In 2020, Del Mundo co-produced “Hayop Ka! The Nimfa Dimaano Story”, the first animated Netflix film from the Philippines. She also directed the first season of the hit web series “Manilennials”. At the 13th Cinemalaya Film Festival, E bagged the Best Director Award for her short film, “Manong ng Pa-Aling.” She also produced “Kuya Wes” that premiered at the 14th Cinemalaya, and competed in Fantasporto and Shanghai International Film Festivals. She was among the few women selected to participate in the Women in Film’s Mentor Circle in Los Angeles.
With the dawn of Netflix and other digital platforms and the lockdown prohibiting moviegoers from visiting movie theaters, the fate of cinema is uncertain. Del Mundo discussed this and shared the experience of being in a cinema in her talk, “When the lights turn off: Farewell to cinema, a eulogy.”
Del Mundo said that while we may equate going to the cinema to “Netflix and chill,” the experience is not the same.
“Going to [a cinema] is a collective dreaming experience,” she reminded.
Twitter user @J_annColadilla shares the sentiment and said: “I really do agree with Mx. E that being in cinemas is still truly magical. It may be old school since Netflix and Chill is now a trend, but watching in big screens with ur loved ones among strangers? Mehn, still hits different.”

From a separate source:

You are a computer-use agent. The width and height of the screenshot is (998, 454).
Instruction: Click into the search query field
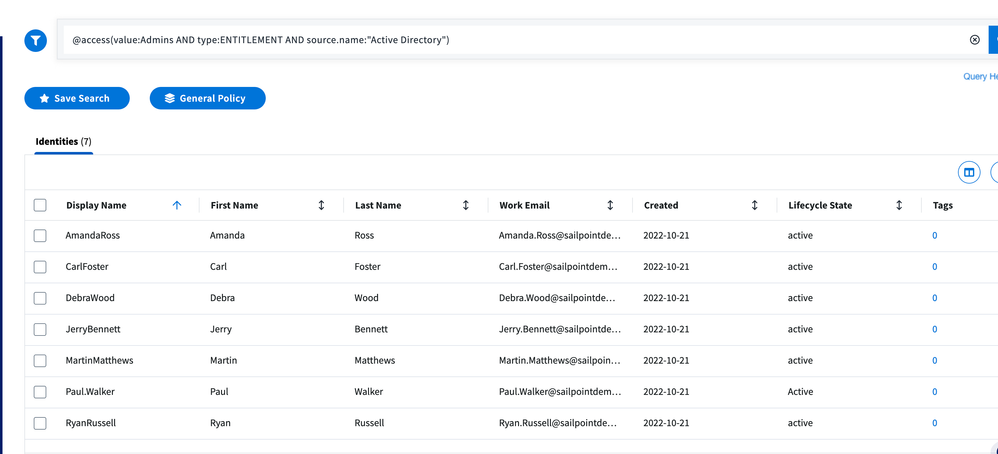tap(500, 40)
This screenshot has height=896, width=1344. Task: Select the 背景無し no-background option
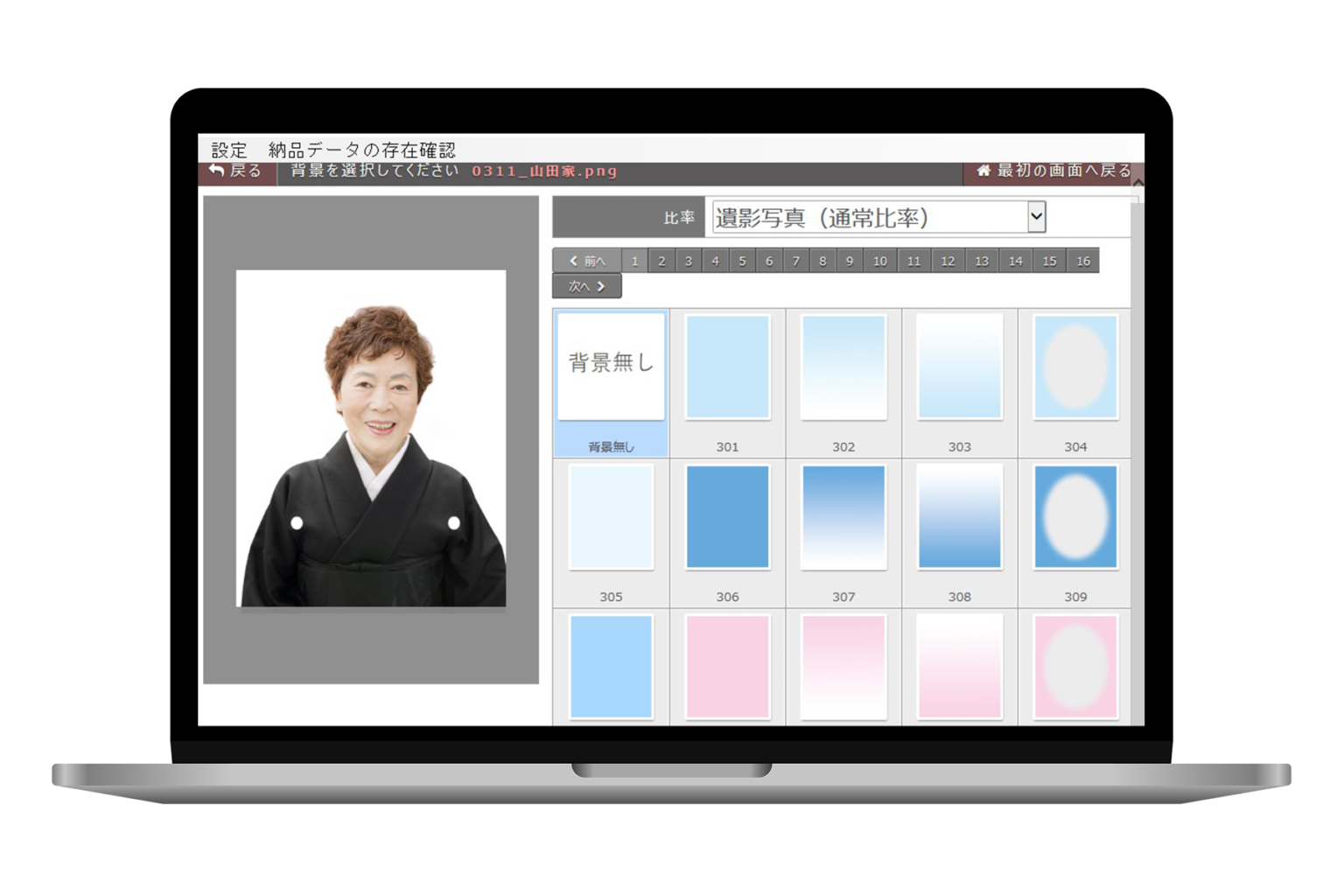click(611, 368)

The ills of Glorifying Resiliency
“The narrative of ‘Filipino Resiliency’ tolerates this government’s incompetency! Ang tapang ng last topic! Hahahahaha! Suhay,” Twitter user @kirchhoffthms said of the final talk in the program.

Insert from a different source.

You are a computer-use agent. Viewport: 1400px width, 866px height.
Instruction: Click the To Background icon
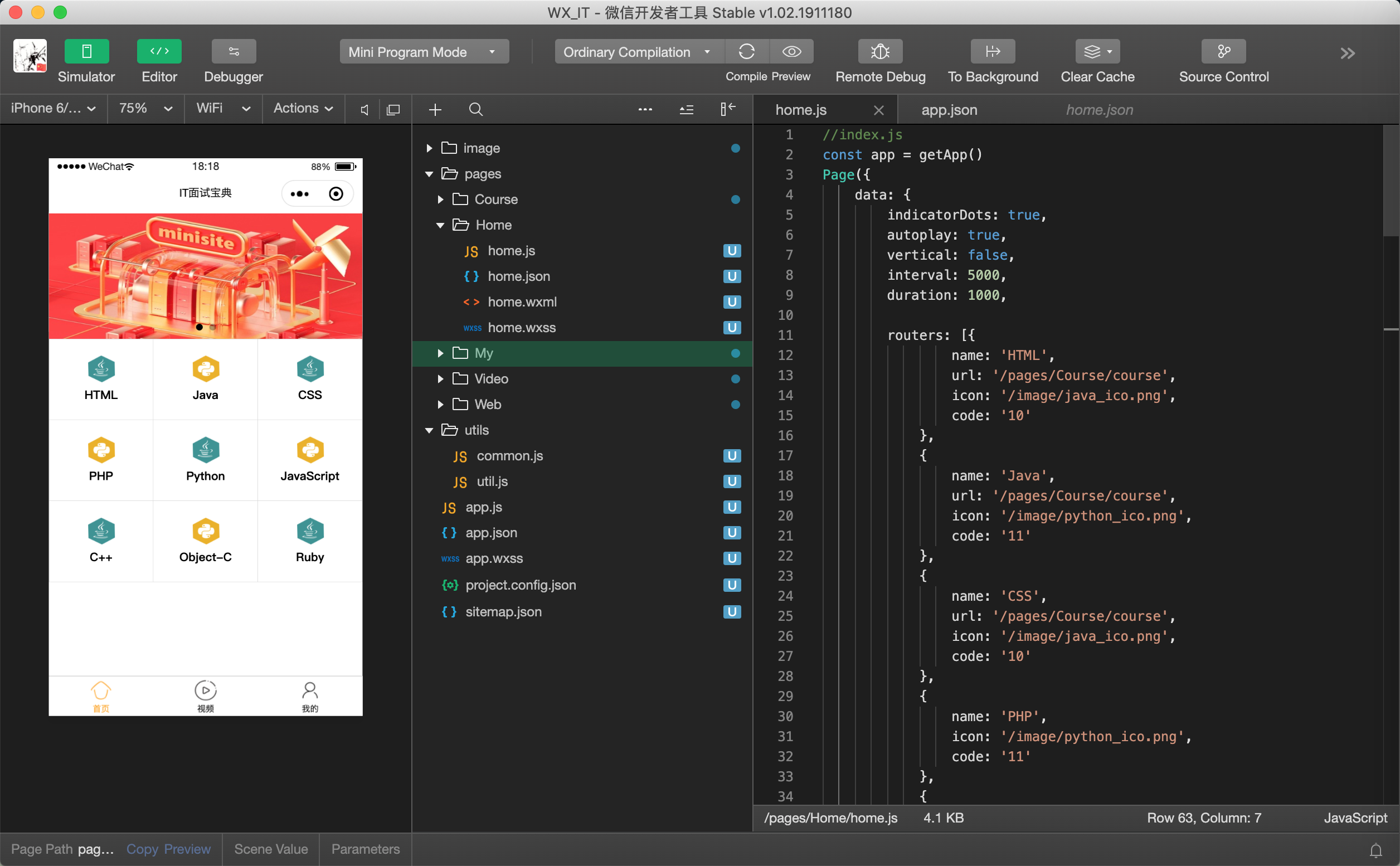[992, 51]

Independent journalist Alanah Torralba discussed how she has become exhausted with the narrative of Filipino resilience dominating the media and the speeches of politicians in her talk, “Rethinking Resilience in the Climate Emergency Era.”
“There is nothing wrong with resilience. It is an admirable trait, that even in the grimmest of circumstances Filipinos can muster faith and hope in an unknown future. But, resilience can be easily abused,” Torralba said.
In 2017, as a journalist-fellow at COP 23 in Bonn, Germany, Torralba reported on the irreversible impacts of climate change. She had also become a photojournalist for the European Pressphoto Agency Manila bureau.
Nearing the end of her talk, Torralba emphasized that human beings are just that, human.
“Human beings are not damage-proof. No matter their strong or smiling exterior, people should be allowed to grieve when they experience loss. They should be able to rest with confidence that there is a social safety net that will take care of their needs when disasters strike.”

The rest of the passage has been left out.